# Jobs:
a – In the interview below, what year was Kogen Keith Martin-Smith ordained by Jun Po Roshi?
b – Which people are named in the interview below, apart from Kogen and Ekai?

# Passage shown:
You Can't Awaken What You Can't See

Kogen Keith Martin-Smith is the author of several books devoted to the life and dharma teaching of Jun Po Denis Kelly Roshi. He was ordained by Jun Po Roshi in 2012, and he continues to teach and write. He also offers an innovative podcast at The Integral Edge.  I caught up with Kogen recently in anticipation of his joining the Fall Practice Period at Shining Bright Lotus.  

Ekai: I am with Kogen Keith Martin-Smith today. Kogen, welcome.

Kogen: Thank you very much. Happy to be here.

Ekai: I've read lots of your materials, and we've known each other for a while, so I'm really excited to have a chance to hear about how this all happened and your decision making. How did you get involved with meditation in the first place?

Kogen: I started having spontaneous and overpowering spiritual experiences when I was a teenager, and this ran into my 20s. I had never learned anything about meditation or awakening or even mysticism. I was raised in a conservative Catholic household. I went to a conservative Catholic school, and I hadn't even read the Christian mystics. I just thought I was going crazy with experiences of witnessing and nondual consciousness. They were incredible when they were happening to me, and terrifying when they would fade away. I was left to sort it out myself.

In my early 20s, I came across Ken Wilber’s, Sex, Ecology and Spirituality, and reading that book changed my life. I realized that I wasn't mentally ill. What was happening to me was something that is actually deeply sought.  Looking at Ken's developmental map, I realized that, not only was I not at the end of things, I was like in the middle of the road, and it gave me so much hope. Ken talked about Buddhism as a science. Even though I've been having these state experiences, I was hardcore agnostic and a scientific rationalist with an engineering background. I decided to go into Buddhism as an exploration of awakening and cause and effect. I ended up in Vajrayana and in the Nyingma School under then Chagdud Tulku Rinpoche. I spent 10 years doing all their preliminary practices with Lama Tsering Everest.

When she was sent to Brazil to open a retreat, I lost my main teacher. I moved to Boulder, Colorado from Philadelphia; I was going through a divorce, and I went to an event at the Boulder Integral Center with my friend Jeff Saltzman. At this event, he put us in groups of four, and I ended up with this bald white guy. He said, “They call me Jun Po these days, and I’m supposed to be some kind of Roshi.” I went, “What? There's a Roshi sitting here with me. That's interesting.” Then he said something like, “You know, a couple of years ago, I started fucking somebody I shouldn't have been fucking, a priest of my Sangha, and I fucked her life up, and I fucked my life up, and I pretty much destroyed everything I'd spent a lifetime building. So I'm here to see if Integral can explain what the fuck happened to me.” That is exactly how he said it, with that kind of salty language. I couldn't believe a number of things, mostly that a high ranking spiritual person was talking that candidly and with that much ownership about something they'd done. It just blew me away. So I was hooked from that moment forward. I had to get to know who he was, what he was doing, and our relationship started that night.

Ekai: Interesting, this was a personal relationship. You had a foundation of practice, but your personal relationship is where you grew, and you just started practicing with him.

# Raw data:
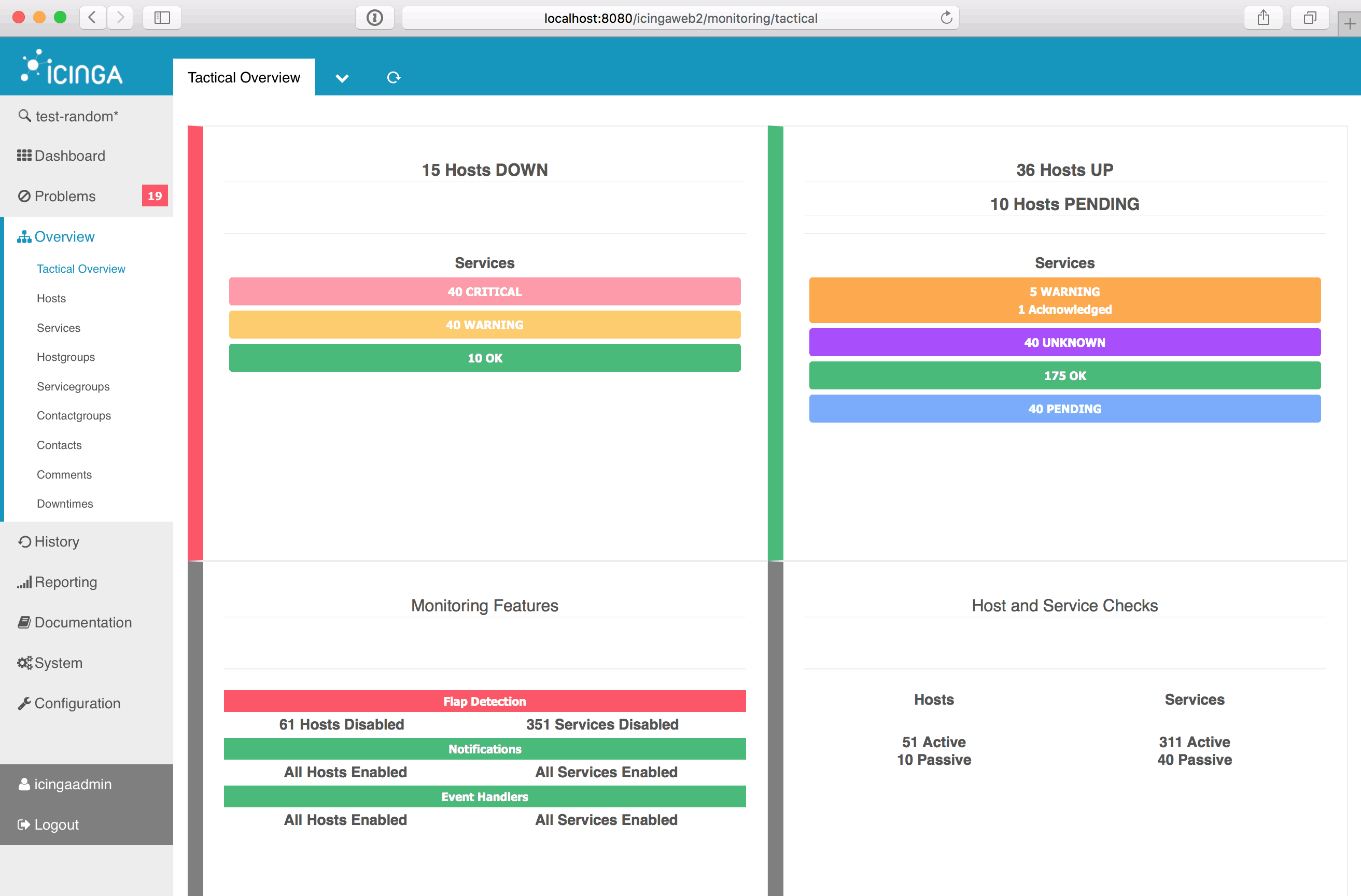Click the History icon in sidebar
Image resolution: width=1361 pixels, height=896 pixels.
click(24, 541)
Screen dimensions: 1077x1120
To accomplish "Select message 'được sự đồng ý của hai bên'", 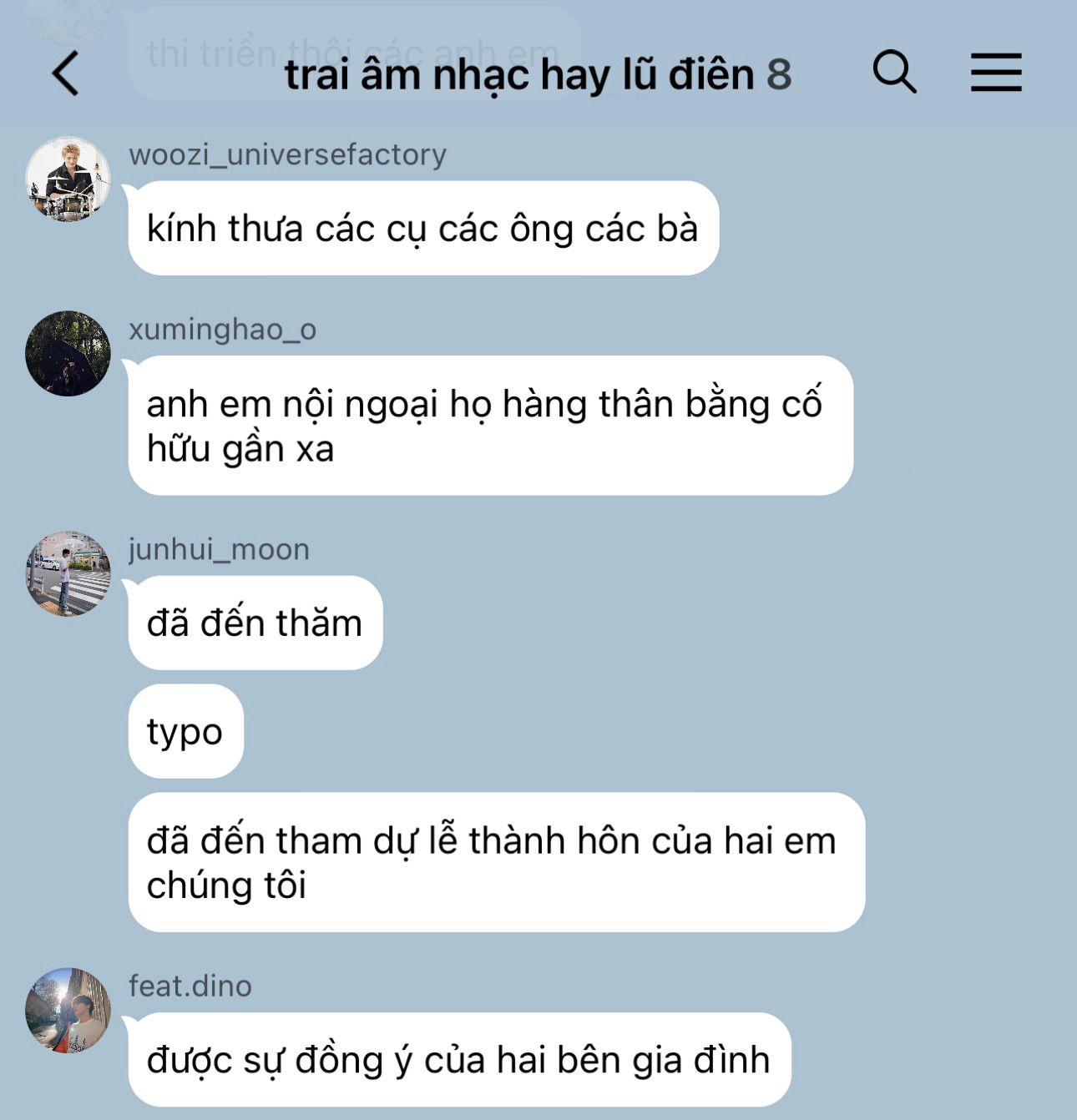I will tap(459, 1060).

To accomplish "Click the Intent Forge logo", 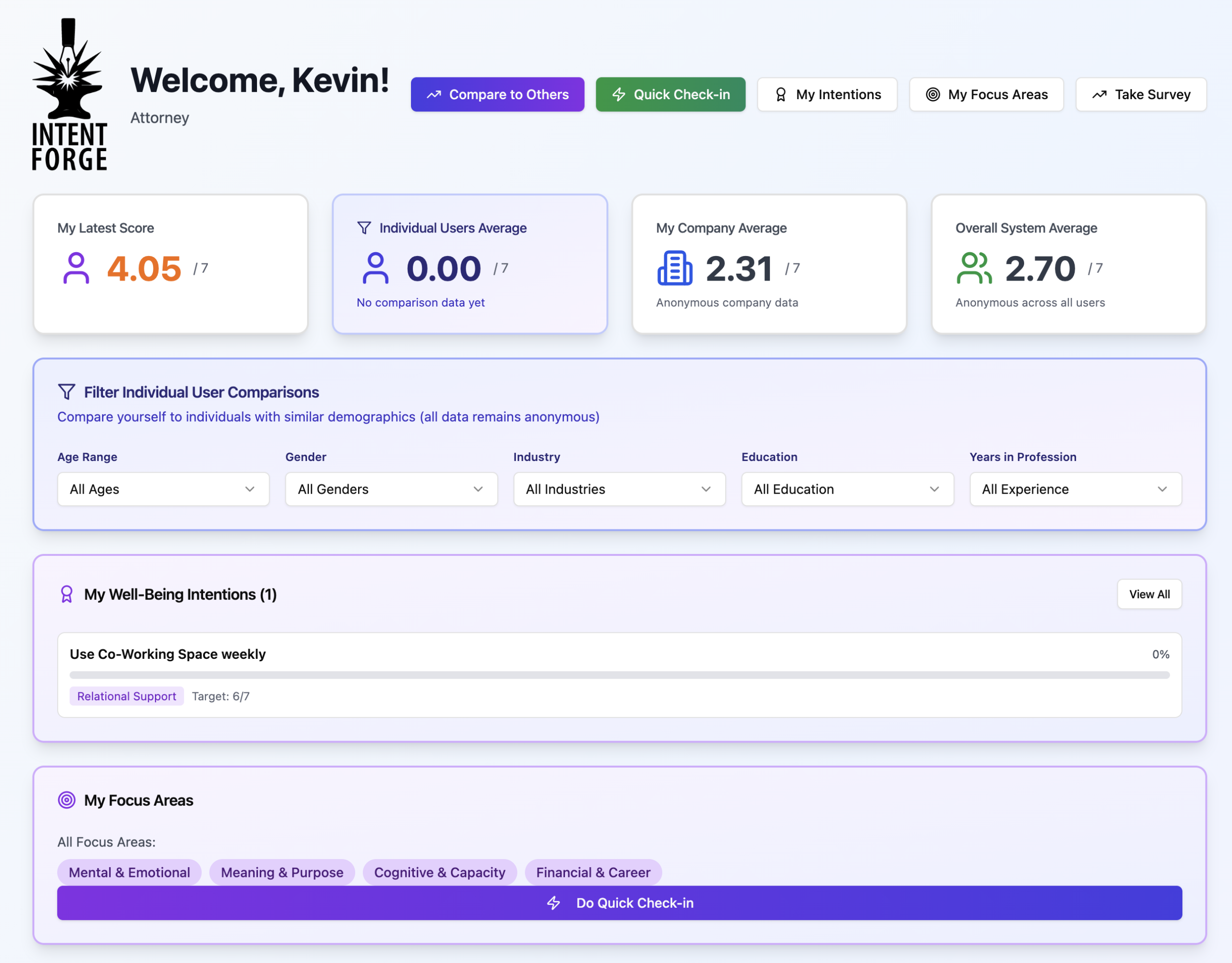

# Responses for each task:
a – 2012

b – Jun Po Denis Kelly Roshi, Ken Wilber, Chagdud Tulku Rinpoche, Lama Tsering Everest, Jeff Saltzman